The pressure right now is not shipping. Anyone can ship. The pressure is meaning. Engineering teams are moving faster than their understanding of who they are building for, and velocity without contact turns roadmaps into guesses with better tooling. Backlogs get polished. Metrics get cleaner. The human signal gets fuzzier. Somewhere along the way, customer centricity stopped being a practice and became a slogan, which is usually how good ideas quietly exit the building.
That is the gap the Engineering Leadership Community is stepping into with Roundtable: Customer Centricity and Connection on March 25, 2026. Not as a webinar. Not as a keynote parade. As a 1 hour, online, peer level conversation designed for engineering leaders who already know the frameworks and want to talk about where they break. ELC has been convening this caliber of leadership since 2016, and the through line has always been honest rooms over loud stages.
The room matters here. This is not an open mic for hot takes. This is an invite only circle of engineering leaders who have lived the consequences of distance between builders and users. Online, yes, but tuned for depth. The kind of discussion where silence does work, where people admit what failed, and where the word customer means a real person, not a persona in a slide deck.
Eli Snell is hosting, and that context carries weight. As Head of Product Engineering at Roche, Eli Snell leads software platform strategy and AI engineering across a global digital health organization where abstraction has real world consequences. Eli Snell’s career spans more than 20+ years in healthcare software and medical devices, including time where the output of engineering work met patients in operating rooms, not dashboards. When someone like that frames customer connection as an engineering problem, it lands differently.
The premise is deceptively simple.

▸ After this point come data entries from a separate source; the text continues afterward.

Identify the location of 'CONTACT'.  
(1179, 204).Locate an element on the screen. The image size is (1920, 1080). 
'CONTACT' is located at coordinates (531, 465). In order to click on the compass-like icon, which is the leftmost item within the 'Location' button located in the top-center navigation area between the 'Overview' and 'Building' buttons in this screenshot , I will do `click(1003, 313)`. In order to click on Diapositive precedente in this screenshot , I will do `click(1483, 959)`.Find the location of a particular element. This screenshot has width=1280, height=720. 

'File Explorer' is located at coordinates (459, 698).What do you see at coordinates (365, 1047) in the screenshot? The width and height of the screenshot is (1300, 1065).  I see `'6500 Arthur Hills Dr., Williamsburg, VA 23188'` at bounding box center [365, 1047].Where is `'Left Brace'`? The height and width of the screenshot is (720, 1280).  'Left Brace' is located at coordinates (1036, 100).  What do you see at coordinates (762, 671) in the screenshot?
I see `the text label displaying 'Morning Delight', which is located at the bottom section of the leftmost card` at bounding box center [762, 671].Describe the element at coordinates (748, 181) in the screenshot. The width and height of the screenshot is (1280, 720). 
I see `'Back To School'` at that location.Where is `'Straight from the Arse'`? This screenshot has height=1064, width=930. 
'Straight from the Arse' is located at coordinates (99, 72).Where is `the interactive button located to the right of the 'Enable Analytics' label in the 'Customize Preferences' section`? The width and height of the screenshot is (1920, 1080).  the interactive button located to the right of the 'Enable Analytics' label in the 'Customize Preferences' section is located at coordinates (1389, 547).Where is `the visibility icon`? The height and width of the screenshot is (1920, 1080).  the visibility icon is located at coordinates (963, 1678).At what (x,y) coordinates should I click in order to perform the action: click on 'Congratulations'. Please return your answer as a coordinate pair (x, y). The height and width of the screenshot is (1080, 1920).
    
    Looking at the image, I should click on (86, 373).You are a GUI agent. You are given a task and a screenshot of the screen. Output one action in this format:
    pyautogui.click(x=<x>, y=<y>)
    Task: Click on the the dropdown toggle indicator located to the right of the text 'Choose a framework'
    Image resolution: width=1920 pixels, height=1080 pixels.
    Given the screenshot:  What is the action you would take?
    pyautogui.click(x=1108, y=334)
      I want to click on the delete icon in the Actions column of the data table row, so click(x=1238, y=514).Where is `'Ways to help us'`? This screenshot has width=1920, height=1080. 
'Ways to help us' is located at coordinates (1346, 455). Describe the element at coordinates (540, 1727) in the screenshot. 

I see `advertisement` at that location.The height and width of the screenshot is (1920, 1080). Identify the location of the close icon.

A backlog is useful until it becomes the product. When teams lose the thread between discovery and delivery, they do not slow down. They just ship the wrong things with confidence. This roundtable is built around restoring that thread through lightweight customer touchpoints, shared understanding instead of ticket churn, and honest comparison of what has actually worked across organizations of different shapes and constraints.
Zoom out and the timing gets sharper. The ELC calendar is stacked with conversations about AI agents, productivity metrics, platforms, and scale. All necessary. This is the counterbalance. The reminder that connection is infrastructure too, and that the most expensive bug in any system is forgetting who the system is for.
No crescendo needed here. Just a room, a question, and leaders willing to sit with it long enough to feel the answer forming.